Dönemin en önemli dergisi olan
Türk Yurdu’nun yanı sıra, Ethem Nejat ile Osman Ferit (Uyguç) tarafından
çıkarılan iki dergiden birisi olan ve köy yaşamında yapılacak değişiklikler
vasıtasıyla üretimin arttırılmasını konu alan “Toprak” dergisi ile eğitim
konularını içeren “Yeni Fikir” dergisi de oldukça önemlidir.
Bir Türk eğitimcisinin o günkü
koşullarda isteyebileceği ne varsa O da onu istiyor, Türk çocuklarına verilecek
eğitimin milli vicdan, milli ülkü
aşılayacak esasları içermesi gerektiğini, milli ülkünün ise ‘Turan' olduğunu, Türklük bilinci ile yetişmeyen ve bu eğitim sonrasında önemli
bir donanıma sahip olmayan vatandaşlarla mevcut sorunların aşılamayacağını
düşünüyordu.
En bilinen eseri hiç kuşku yok
ki 1913 yılında Bursa'da kaleme aldığı “Türklük Nedir ve Terbiye Yolları” adlı
eseridir. Bu eserinde, Türk çocuklarının gerek fiili gerekse iktisadi savaşa
hazırlanması için izcilik gibi, gençleri askerliğe hazırlayan kuruluşlara önem
verilmesi gerektiğini belirtiyordu.
Bununla beraber, Bulgar ve Rum
çeteleri gibi Türklerin de milli çeteler kurması gerektiğini, çete
eğitimlerinin ise okullarda verilmesinin zorunlu olduğunu ifade ederek, dönemin
düşünce dünyasına göre çok daha radikal tedbirler alınmasını istiyordu.
Eğitim sistemi hakkında o gün
gördüğü çelişkiler bu gün yaşananlar sıkıntılara benzemiyor mu?
“İdadi okullarına
girenler seçkin sınıf oluyorlar, tüccar, sanaatkar ve çiftçi olmaya tenezzül
etmiyorlar. Bizde, hatta büyüklerimizde ve hatta rastladığım büyük maarif
memurlarında pek aşağı bir ruh hali ve mantıkı var: Esnaflar, tüccarlar, sanaatkarlar,
çiftçiler hep okuma yazma bilmeyenlerden veya okuyamayan yazamayanlardan
seçilsin. Ne kadar büyük körlük, ne acı bir endişe!

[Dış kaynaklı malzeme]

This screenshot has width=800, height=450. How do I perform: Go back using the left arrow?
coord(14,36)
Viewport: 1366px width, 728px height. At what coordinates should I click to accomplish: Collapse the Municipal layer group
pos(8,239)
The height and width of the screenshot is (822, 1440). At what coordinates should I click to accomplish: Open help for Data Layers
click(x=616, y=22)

Efendim esnaf, tüccar
ziraatçi kendini bilmez, ilerlemeleri, gelişmeleri takip etmez (ise), bilen,
anlayan milletlerin ekonomik yönden esiri olmaz mıyız?
Bu konuda hükümette de
suç var. Gençleri, çalışma ve girişime yönlendirmek için elinde araç çok.
Devlet kapısında memuriyet dilenen gençleri, büyük memurlar, Bakanlar uygun bir
dille yol göstererek amacından vaz geçirmeli, ısrar edenleri kovmalıdır.”

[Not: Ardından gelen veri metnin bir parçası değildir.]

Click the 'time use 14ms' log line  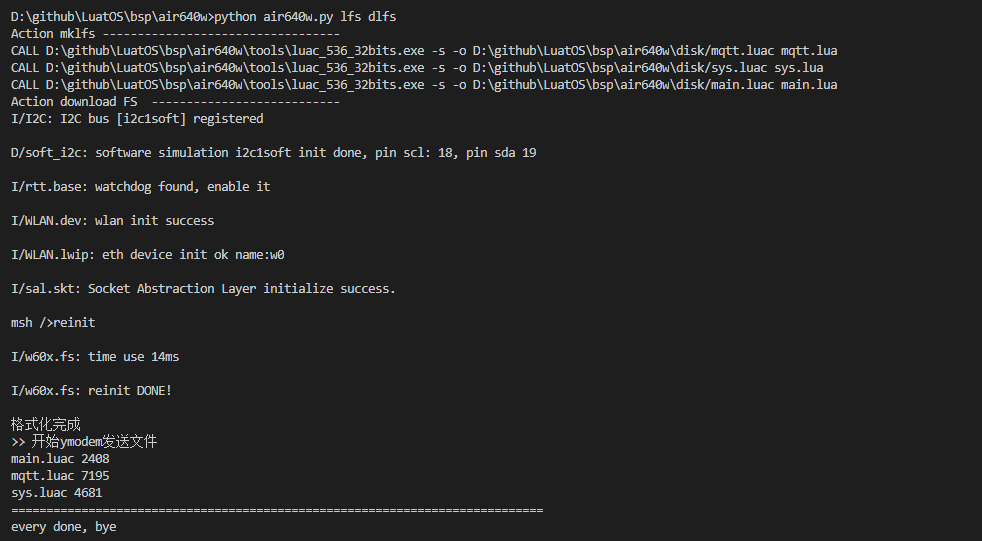95,357
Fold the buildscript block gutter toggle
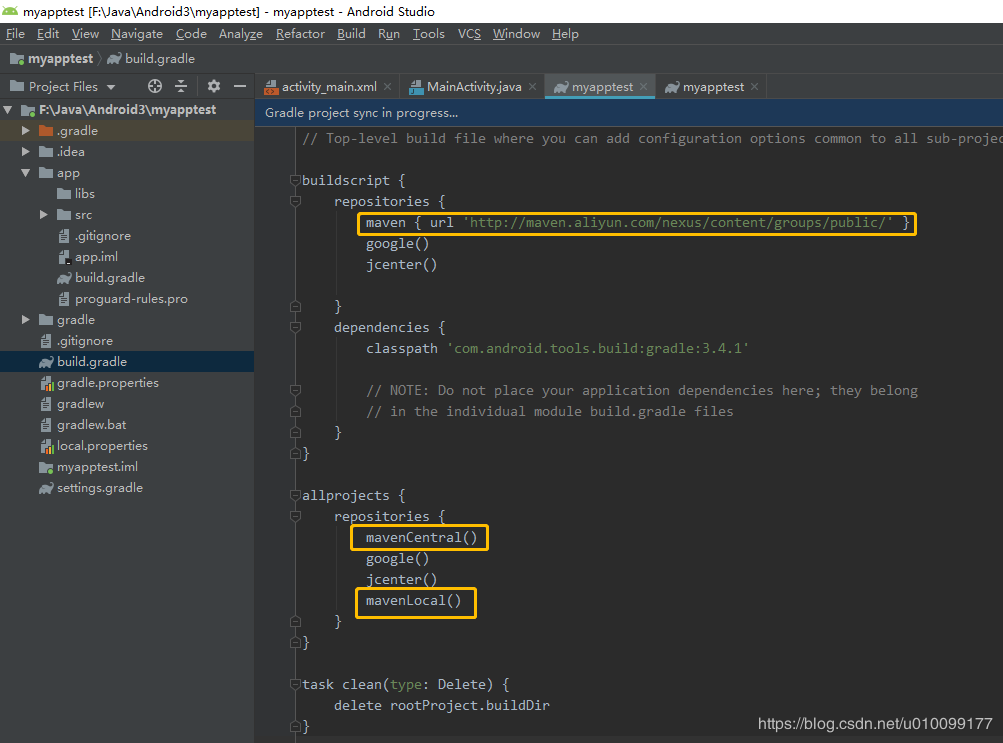 (x=295, y=180)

Ethem Nejat'ın döneminde bir diğer önemli kavram da Milli
İktisat anlayışıdır. Başta Rus Marksist Parvus Efendi olarak tanınan Aleksandr
İsrael Helphand’ın kaleme aldığı ve Türk Yurdu'nda yayımlanan "Türkiye'nin
Mali Tutsaklığı" başlıklı yazılar, Yusuf Akçura ve diğer Türkçü aydınları
etkilemiş ve sadece dil ve eğitimin yeterli olamayacağı, milli iktisat
olmaksızın Milliyetçiliğin yapılamayacağını anlamışlardır.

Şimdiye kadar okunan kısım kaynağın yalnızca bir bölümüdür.